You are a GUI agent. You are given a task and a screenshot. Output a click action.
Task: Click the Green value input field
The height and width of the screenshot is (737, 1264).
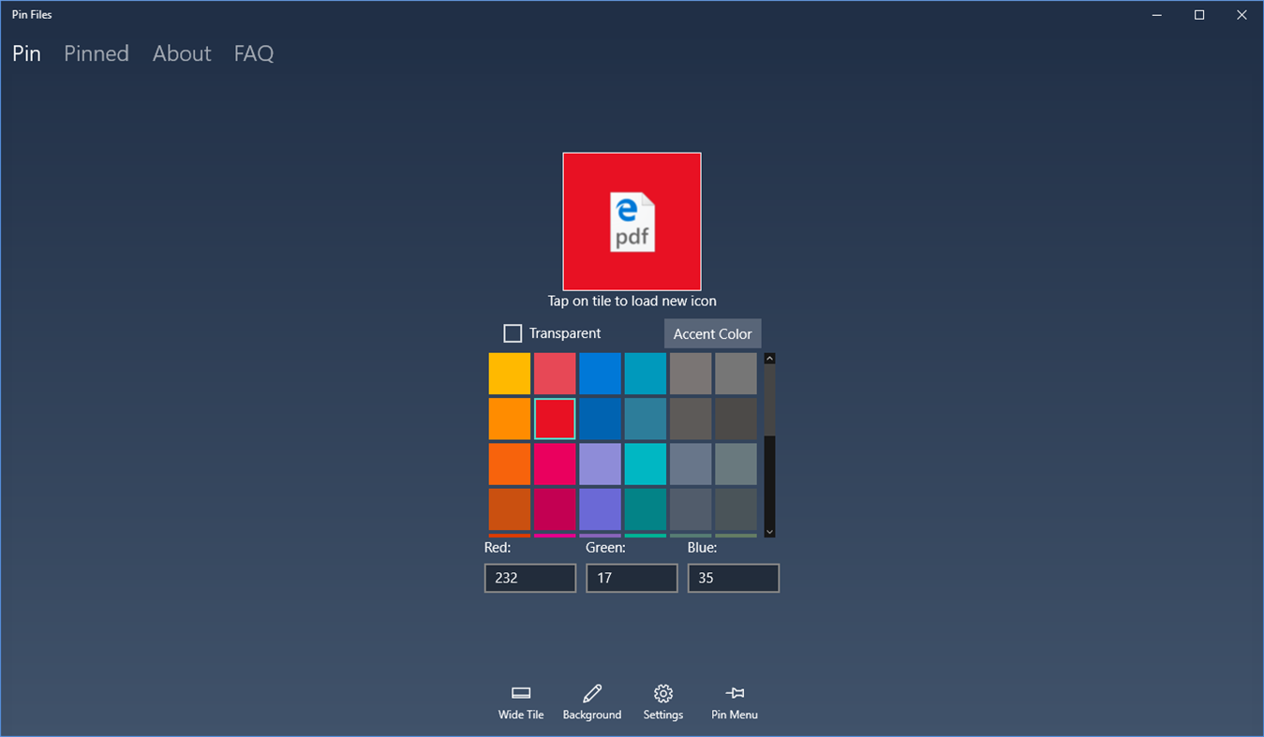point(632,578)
==
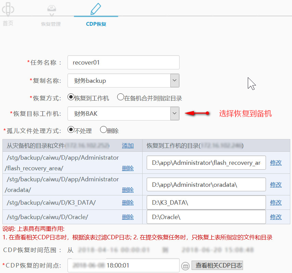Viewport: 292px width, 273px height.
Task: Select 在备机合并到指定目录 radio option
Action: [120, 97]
--
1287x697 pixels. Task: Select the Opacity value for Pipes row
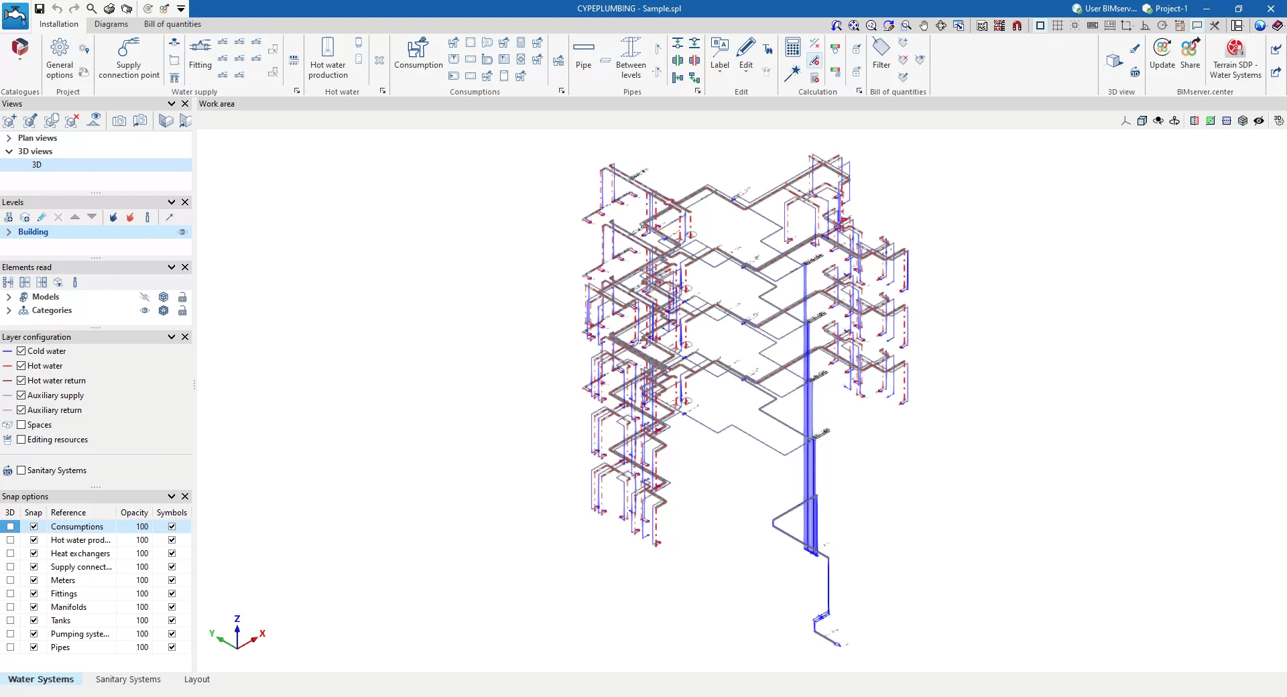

* TRY IT
Wherever the string "value" appears in a line above, copy that line.

* TASK RESPONSE
Task: Click the Green value input field
1287x697 pixels. Task: Select the Opacity value for Pipes row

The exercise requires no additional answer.